Within the records below, reproduce without change the lines from the line that has "The width and height of the screenshot is (500, 375)." through the line that has "Select the fuji2 node icon in tree", and only those.

::::::

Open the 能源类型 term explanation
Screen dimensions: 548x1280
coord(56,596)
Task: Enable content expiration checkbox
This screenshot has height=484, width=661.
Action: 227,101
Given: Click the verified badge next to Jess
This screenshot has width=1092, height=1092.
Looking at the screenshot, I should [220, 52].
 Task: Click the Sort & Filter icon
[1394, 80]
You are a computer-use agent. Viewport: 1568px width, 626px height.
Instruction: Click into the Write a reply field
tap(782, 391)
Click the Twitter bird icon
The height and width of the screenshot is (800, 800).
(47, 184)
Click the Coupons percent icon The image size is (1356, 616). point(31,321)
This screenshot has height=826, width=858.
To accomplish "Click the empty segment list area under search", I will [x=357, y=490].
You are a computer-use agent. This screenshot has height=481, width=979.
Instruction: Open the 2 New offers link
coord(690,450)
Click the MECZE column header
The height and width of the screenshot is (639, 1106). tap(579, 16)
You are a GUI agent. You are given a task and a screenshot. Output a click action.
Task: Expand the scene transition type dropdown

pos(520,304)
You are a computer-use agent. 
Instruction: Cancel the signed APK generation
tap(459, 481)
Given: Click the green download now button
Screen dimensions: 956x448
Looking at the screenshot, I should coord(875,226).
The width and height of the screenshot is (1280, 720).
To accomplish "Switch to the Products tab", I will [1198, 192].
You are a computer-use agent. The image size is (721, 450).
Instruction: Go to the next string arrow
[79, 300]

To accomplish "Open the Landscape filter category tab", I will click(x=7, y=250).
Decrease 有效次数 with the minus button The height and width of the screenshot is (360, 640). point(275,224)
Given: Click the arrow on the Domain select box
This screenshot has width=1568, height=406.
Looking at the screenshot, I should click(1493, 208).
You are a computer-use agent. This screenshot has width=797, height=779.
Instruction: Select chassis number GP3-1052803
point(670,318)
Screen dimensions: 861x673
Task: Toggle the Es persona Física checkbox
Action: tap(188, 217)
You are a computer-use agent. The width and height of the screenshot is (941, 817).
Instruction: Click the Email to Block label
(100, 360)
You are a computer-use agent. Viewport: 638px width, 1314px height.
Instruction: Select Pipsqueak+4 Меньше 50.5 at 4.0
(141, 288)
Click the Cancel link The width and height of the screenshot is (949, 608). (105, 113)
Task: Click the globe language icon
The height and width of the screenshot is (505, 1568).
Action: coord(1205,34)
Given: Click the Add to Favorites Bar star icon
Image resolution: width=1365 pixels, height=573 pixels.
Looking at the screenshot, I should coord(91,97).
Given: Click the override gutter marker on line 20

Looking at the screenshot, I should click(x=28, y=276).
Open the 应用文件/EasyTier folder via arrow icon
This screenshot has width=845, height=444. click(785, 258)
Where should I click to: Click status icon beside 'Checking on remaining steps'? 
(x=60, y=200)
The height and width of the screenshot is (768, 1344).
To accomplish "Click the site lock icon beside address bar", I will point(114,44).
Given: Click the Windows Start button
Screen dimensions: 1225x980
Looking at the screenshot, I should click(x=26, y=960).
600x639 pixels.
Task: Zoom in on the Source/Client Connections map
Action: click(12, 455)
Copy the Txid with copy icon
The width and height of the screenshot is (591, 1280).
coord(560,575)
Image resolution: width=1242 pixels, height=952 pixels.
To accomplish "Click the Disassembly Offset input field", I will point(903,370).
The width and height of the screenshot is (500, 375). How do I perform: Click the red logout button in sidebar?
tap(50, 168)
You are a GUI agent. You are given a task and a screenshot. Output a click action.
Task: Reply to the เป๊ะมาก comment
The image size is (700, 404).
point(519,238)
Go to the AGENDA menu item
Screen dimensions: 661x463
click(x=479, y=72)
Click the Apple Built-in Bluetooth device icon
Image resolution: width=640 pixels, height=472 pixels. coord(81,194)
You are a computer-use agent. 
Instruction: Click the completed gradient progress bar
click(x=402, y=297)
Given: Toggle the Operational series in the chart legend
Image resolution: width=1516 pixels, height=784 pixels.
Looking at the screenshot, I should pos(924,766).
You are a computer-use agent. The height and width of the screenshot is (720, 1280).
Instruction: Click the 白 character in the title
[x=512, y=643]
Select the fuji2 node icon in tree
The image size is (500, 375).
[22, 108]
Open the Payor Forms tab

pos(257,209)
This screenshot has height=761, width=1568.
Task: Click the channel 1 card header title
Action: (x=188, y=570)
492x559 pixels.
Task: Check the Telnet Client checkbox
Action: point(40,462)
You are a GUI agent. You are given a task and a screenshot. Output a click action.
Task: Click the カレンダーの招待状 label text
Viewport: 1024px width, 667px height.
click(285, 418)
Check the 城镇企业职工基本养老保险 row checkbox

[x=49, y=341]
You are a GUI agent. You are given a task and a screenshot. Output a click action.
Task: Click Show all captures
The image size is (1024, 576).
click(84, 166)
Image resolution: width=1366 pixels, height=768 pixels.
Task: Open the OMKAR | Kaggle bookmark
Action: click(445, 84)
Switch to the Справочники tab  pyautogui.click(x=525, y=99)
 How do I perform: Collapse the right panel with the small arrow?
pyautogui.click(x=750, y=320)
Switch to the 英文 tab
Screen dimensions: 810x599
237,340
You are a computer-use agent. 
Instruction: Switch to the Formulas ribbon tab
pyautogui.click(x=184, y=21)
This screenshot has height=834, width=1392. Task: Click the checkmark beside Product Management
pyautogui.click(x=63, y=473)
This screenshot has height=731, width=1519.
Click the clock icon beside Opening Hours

::::::

• [ANSWER BOX]:
The width and height of the screenshot is (500, 375). How do I perform: Click the red logout button in sidebar?
tap(50, 168)
You are a GUI agent. You are given a task and a screenshot. Output a click action.
Task: Reply to the เป๊ะมาก comment
The image size is (700, 404).
point(519,238)
Go to the AGENDA menu item
Screen dimensions: 661x463
click(x=479, y=72)
Click the Apple Built-in Bluetooth device icon
Image resolution: width=640 pixels, height=472 pixels. coord(81,194)
You are a computer-use agent. 
Instruction: Click the completed gradient progress bar
click(x=402, y=297)
Given: Toggle the Operational series in the chart legend
Image resolution: width=1516 pixels, height=784 pixels.
Looking at the screenshot, I should pos(924,766).
You are a computer-use agent. The height and width of the screenshot is (720, 1280).
Instruction: Click the 白 character in the title
[x=512, y=643]
Select the fuji2 node icon in tree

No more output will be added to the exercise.